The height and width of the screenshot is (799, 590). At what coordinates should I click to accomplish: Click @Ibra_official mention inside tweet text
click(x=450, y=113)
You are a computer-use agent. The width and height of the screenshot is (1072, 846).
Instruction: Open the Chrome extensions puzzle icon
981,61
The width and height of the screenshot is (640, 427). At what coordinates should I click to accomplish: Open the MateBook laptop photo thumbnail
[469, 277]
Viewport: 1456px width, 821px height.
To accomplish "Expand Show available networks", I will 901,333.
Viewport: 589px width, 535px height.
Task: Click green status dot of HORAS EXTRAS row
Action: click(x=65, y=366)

◇ ◇ ◇ ◇

The request: Copy all of the rows above word for word, with nothing changed, added, or left out.

Solution to this exercise:
The height and width of the screenshot is (799, 590). At what coordinates should I click to accomplish: Click @Ibra_official mention inside tweet text
click(x=450, y=113)
You are a computer-use agent. The width and height of the screenshot is (1072, 846).
Instruction: Open the Chrome extensions puzzle icon
981,61
The width and height of the screenshot is (640, 427). At what coordinates should I click to accomplish: Open the MateBook laptop photo thumbnail
[469, 277]
Viewport: 1456px width, 821px height.
To accomplish "Expand Show available networks", I will 901,333.
Viewport: 589px width, 535px height.
Task: Click green status dot of HORAS EXTRAS row
Action: click(x=65, y=366)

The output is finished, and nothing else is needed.